Al-Barā’ bin ‘Āzib radhiyallāhu ‘anhu berkata:
“Pada hari Perang Ahzāb, Rasulullah ﷺ ikut mengangkut tanah bersama kami. Sungguh, debu telah menutupi perut beliau yang putih, sementara beliau bersabda:
وَاللهِ لَوْلَا اللَّهُ مَا ٱهْتَدَيْنَا وَلَا تَصَدَّقْنَا وَلَا صَلَّيْنَا
‘Demi Allah, jika bukan karena Allah, niscaya kita tidak akan mendapat petunjuk, tidak pula dapat bersedekah dan salat’.”9
Maka, petunjuk, keimanan, dan segala bentuk kebaikan sepenuhnya berada di tangan Allah semata.
Rasulullah ﷺ selalu menanamkan keyakinan ini dalam hati para sahabat dan menegaskannya secara berulang-ulang. Beliau ﷺ selalu membuka khutbahnya dengan sabda:
مَنْ يَهْدِهِ اللَّهُ فَلَا مُضِلَّ لَهُ، وَمَنْ يُضْلِلْ فَلَا هَادِيَ لَهُ
“Barang siapa yang diberi petunjuk oleh Allah, maka tidak ada yang bisa menyesatkannya. Dan barang siapa yang disesatkan oleh-Nya, maka tidak ada yang bisa memberinya petunjuk.”10
Inilah prinsip paling agung dalam penyucian jiwa. Barang siapa yang memahami bahwa kebaikan, kesucian, dan keteguhan jiwanya berada di tangan Allah ‘Azza wa Jalla, maka ia akan berlindung kepada-Nya, bersungguh-sungguh mengetuk pintu-Nya dengan doa yang penuh harap dan kerinduan, demi memperoleh kesucian jiwa, keselamatan, dan keberuntungan di dunia dan akhirat.

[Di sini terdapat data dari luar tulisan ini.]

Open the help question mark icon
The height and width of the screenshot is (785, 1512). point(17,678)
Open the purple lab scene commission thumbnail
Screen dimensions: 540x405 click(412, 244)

Sumber: Syaikh Abdurrazzaq bin Abdul Muhsin bin Hamad Al-Badr, ‘Asyru Qawā‘ida fī Tazkiyati an-Nafs, https://www.al-badr.net/ebook/183, Diakses pada 02 Ramadhan 1446 H/ 02 Maret 2025)
Dialihbahasakan oleh: Hafizh Abdul Rohman, Lc
Footnote:
1 HR. at-Tirmidzi dalam al-Jāmi‘, no. 3370; Ibnu Mājah dalam Sunan-nya, no. 3829; dinilai hasan oleh al-Albānī dalam Shaḥīḥ al-Jāmi‘, no. 5962.
2 Mirqāt al-Mafātīḥ Syarḥ Misykāt al-Mashābīḥ, (4/1572)
3 Majmū‘ al-Fatāwā, (1/66)
4 Disebutkan oleh Syaikhul Islam dalam al-Fatāwā 7/193 dan al-Iqtiḍā’ 2/299, serta oleh Ibnul Qayyim dalam al-Madārij 1/103 dan al-Fawā’id, hlm. 97.
5 Diriwayatkan oleh Imam Aḥmad dalam az-Zuhd, no. 1344.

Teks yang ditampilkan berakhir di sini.